In 89% of patients in the study, at least one genetic change detected in the tumor was also detected in plasma. Almost three-quarters of genetic changes found in tumor samples were also found in blood samples using this approach called ultra-deep sequencing of plasma cell-free DNA (cfDNA).

According to Pedram Razavi, MD, PhD, a medical oncologist and instructor in medicine at Memorial Sloan Kettering Cancer Center in New York, the cfDNA approach scans a very broad area of the genome (508 genes and more than 2 million base pairs) with high accuracy (each region of the genome is sequenced 60,000 times).

“This combined approach resulted in approximately 100 times more data compared with commonly used methods,” Razavi said.

The researchers collected plasma and tissue samples from 161 patients with metastatic breast, non–small-cell lung cancer, or castration-resistant prostate cancer. Of the 161 eligible patients, 124 were evaluable, and genetic changes in the tumors were compared to those in circulating tumor DNA from plasma samples.

Tissue was sequenced using the MSK-IMPACT assay blinded to plasma. The cfDNA extracted from the plasma and, separately, the genome of white blood cells were then sequenced using the high-intensity, 508-gene sequencing assay.

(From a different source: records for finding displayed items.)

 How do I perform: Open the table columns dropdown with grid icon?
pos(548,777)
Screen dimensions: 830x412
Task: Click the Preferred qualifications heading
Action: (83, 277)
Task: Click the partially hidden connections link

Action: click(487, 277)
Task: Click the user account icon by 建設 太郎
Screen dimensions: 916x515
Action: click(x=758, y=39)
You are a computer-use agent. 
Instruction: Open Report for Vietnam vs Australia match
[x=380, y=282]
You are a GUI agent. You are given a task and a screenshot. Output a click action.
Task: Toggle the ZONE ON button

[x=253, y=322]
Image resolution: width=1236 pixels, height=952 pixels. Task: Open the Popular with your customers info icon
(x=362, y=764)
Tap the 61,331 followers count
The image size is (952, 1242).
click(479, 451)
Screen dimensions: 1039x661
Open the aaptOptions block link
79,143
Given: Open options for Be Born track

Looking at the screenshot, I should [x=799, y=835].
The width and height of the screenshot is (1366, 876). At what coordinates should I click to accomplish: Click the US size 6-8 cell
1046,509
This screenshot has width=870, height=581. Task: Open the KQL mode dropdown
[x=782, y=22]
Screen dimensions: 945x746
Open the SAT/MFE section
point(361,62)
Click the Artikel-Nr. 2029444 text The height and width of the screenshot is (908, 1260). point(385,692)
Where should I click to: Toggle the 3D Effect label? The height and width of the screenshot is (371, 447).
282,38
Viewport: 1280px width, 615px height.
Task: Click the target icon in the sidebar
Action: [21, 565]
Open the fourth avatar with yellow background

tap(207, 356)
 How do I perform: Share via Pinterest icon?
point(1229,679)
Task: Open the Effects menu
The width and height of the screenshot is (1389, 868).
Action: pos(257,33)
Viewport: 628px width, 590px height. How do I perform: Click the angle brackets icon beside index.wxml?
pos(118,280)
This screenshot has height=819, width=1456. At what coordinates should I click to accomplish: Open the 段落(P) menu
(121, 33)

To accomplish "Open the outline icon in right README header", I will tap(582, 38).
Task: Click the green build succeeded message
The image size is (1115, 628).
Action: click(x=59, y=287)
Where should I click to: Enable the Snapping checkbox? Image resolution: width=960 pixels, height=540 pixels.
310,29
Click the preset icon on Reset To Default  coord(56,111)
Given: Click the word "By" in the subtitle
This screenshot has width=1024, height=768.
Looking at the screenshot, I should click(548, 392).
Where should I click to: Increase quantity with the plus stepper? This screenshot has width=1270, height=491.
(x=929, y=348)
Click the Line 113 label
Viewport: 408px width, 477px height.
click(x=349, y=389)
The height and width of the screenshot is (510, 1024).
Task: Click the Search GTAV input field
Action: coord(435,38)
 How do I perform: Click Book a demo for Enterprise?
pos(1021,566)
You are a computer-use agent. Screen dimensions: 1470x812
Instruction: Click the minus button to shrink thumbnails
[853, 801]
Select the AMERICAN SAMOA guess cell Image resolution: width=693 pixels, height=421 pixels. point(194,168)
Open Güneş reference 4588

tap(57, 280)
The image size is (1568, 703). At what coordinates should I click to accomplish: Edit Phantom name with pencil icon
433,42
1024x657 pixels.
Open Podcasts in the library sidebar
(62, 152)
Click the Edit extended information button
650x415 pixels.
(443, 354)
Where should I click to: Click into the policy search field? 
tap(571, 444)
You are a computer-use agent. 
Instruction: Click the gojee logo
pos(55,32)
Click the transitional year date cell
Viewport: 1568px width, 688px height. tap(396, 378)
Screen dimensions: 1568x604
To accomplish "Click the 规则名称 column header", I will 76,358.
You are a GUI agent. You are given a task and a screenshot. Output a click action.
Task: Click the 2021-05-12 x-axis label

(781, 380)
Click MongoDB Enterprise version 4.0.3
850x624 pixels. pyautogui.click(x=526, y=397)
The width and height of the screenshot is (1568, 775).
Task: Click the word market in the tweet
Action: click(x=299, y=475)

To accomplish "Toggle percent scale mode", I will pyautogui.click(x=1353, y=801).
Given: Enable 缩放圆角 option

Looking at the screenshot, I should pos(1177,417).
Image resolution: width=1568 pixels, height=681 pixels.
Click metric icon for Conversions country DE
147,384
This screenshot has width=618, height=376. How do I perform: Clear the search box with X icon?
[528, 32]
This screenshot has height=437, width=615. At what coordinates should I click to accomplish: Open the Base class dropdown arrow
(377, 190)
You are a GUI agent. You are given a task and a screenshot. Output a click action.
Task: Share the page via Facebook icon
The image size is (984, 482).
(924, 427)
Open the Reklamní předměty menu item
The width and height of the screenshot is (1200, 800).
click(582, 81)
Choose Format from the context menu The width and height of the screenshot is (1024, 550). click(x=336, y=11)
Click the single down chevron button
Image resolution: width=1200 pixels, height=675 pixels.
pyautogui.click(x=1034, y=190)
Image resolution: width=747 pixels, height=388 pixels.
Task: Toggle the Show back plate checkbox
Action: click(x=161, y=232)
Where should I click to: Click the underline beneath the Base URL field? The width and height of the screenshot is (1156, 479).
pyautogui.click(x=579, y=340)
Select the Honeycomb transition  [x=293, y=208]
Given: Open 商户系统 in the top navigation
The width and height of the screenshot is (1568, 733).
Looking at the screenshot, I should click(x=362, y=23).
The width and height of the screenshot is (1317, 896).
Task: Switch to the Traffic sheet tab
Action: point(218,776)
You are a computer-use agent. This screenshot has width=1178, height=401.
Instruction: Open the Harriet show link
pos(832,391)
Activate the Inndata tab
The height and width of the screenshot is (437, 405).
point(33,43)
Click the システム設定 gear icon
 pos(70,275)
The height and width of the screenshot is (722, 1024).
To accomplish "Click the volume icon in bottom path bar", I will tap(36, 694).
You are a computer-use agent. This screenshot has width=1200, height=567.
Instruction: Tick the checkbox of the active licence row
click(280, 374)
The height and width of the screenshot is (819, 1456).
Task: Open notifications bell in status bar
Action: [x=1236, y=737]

At least one genetic change was detected in 97% of breast cancer samples, 85% of lung cancer samples, and 84% of prostate cancer samples. Overall, including all genomic variations present in most if not all tumor cells (clonal) as well as those present only in subsets of the cancer cells (subclonal) from tumor tissue, 864 variants were detected across the three cancer types and 73% of those were also detected in plasma without any prior knowledge of the tumor profile.

Razavi noted that without any prior knowledge of the analysis of tumor tissue, 76% of actionable mutations detected in the tissue were also detected in the blood.

Commenting on the results of the study, ASCO Expert John Heymach, MD, PhD, called the results of the study a clear advance for the field.